As the UN’s biodiversity conference begins today in Nagoya, Japan, the Natural History Museum’s Species of the day highlights the critically endangered leatherback sea turtle. This animal is just one example of the need for urgent international action to halt worldwide biodiversity loss.
Although the turtle lives throughout the world’s oceans, from Alaska to the southern tip of Africa, having the largest range of any sea turtle hasn't kept its population safe.
The leatherback sea turtle, Dermochelys coriacea, has suffered a large reduction in its numbers mainly due to entanglement in fishing gear, over-harvesting of eggs, and hunting. It is listed as Critically Endangered in the IUCN (International Union for Conservation of Nature) Red List.
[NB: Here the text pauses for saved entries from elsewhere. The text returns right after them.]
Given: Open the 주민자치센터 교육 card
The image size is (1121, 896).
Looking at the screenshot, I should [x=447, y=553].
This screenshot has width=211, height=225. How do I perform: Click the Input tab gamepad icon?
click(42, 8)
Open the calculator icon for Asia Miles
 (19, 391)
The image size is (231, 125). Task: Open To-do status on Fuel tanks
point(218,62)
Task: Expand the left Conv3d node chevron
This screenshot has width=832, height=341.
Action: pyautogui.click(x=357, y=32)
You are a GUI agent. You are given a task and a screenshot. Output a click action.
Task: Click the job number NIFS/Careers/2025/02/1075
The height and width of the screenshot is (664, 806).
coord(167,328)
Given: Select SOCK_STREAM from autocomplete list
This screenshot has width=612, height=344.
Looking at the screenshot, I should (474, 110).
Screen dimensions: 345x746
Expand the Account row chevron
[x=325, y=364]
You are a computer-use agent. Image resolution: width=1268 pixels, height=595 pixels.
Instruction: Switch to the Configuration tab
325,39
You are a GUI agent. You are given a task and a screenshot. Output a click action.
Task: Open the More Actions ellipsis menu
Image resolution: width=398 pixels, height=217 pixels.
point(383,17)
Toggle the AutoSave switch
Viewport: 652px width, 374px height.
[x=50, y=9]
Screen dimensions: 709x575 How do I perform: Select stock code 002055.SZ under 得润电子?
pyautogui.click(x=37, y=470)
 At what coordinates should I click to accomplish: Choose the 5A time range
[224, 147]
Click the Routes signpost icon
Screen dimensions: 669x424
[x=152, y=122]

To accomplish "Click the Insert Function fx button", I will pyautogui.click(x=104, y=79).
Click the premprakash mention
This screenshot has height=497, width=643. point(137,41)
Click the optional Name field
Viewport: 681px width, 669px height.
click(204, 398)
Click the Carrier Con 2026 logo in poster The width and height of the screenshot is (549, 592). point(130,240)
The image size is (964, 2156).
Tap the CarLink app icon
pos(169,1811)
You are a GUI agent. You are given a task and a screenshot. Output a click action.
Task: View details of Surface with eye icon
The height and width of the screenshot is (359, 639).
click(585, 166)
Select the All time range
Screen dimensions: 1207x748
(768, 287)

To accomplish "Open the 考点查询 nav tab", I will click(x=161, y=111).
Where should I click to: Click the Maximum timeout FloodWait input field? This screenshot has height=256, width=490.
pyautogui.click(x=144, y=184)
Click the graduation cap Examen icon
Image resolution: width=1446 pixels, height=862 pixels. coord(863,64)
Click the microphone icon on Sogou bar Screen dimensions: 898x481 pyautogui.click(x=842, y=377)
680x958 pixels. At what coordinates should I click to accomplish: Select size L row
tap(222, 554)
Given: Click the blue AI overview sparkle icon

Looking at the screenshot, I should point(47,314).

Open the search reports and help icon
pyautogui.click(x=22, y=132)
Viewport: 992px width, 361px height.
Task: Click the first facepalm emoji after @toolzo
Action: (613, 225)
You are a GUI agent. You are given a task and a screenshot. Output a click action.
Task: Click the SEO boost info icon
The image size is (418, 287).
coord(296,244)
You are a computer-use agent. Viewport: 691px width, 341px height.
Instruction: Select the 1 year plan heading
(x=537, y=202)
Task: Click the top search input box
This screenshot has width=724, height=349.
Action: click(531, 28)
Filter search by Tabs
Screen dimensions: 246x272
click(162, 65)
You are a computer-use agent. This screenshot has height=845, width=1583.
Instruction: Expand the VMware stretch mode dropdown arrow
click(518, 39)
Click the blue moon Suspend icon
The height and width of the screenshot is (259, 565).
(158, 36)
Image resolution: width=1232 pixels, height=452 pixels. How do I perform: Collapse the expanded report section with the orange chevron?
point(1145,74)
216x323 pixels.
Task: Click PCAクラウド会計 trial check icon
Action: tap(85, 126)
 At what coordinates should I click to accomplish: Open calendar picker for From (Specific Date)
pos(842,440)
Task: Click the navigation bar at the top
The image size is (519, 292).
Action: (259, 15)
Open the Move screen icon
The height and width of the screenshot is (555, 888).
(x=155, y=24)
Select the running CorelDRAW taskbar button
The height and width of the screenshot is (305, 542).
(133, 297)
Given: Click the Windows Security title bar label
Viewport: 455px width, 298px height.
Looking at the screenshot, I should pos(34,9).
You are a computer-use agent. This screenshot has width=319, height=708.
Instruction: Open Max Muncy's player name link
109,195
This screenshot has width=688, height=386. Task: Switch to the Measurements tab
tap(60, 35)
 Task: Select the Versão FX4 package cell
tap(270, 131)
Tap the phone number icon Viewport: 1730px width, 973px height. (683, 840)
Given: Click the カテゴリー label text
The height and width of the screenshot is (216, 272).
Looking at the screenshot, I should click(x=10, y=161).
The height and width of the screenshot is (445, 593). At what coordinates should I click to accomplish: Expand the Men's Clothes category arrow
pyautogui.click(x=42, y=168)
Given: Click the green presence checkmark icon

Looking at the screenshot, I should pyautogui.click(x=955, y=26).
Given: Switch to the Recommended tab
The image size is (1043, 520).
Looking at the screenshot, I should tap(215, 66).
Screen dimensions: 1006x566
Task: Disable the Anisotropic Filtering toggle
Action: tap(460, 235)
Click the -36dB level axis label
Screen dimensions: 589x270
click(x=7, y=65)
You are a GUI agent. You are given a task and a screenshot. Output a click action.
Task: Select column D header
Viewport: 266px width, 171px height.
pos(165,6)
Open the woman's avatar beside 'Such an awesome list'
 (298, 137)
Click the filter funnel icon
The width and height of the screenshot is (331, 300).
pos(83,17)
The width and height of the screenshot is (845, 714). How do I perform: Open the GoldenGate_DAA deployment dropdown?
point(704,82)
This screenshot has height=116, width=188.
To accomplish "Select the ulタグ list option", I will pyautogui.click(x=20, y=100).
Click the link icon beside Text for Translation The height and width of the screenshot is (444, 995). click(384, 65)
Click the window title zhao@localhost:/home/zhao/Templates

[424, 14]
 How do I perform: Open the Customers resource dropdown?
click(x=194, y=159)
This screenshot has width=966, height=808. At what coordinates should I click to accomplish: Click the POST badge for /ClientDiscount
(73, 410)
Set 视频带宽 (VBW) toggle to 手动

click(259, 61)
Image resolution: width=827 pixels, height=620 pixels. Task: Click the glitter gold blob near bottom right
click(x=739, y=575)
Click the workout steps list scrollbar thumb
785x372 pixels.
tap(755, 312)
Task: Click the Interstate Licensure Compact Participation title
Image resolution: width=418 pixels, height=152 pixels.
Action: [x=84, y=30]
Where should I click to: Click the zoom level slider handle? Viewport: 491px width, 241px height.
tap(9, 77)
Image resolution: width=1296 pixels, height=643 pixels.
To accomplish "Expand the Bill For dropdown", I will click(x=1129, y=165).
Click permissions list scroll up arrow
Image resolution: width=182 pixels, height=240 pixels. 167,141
Country borders and sea boundaries mean nothing to this reptile. However, the turtle’s future protection will require international cooperation and action.
The leatherback is just one of the many species under threat of extinction. The planet’s biodiversity, which is the diversity of plants, animals and the habitats they depend on, is being lost at accelerating rates.
At the 2-week biodiversity conference, 193 officials and their partners will be trying to come up with solutions to significantly reduce the world’s biodiversity loss. The targets committed to in the 2002 meeting were not met. Hopefully this meeting will have a different outcome, for the sake of the leatherback turtle, and the rest of the planet’s biodiversity.
COP10, the 10th meeting of the Conference of Parties to the Convention on Biological Diversity (CBD) is taking place from 18-29 October in Nagoya, Japan.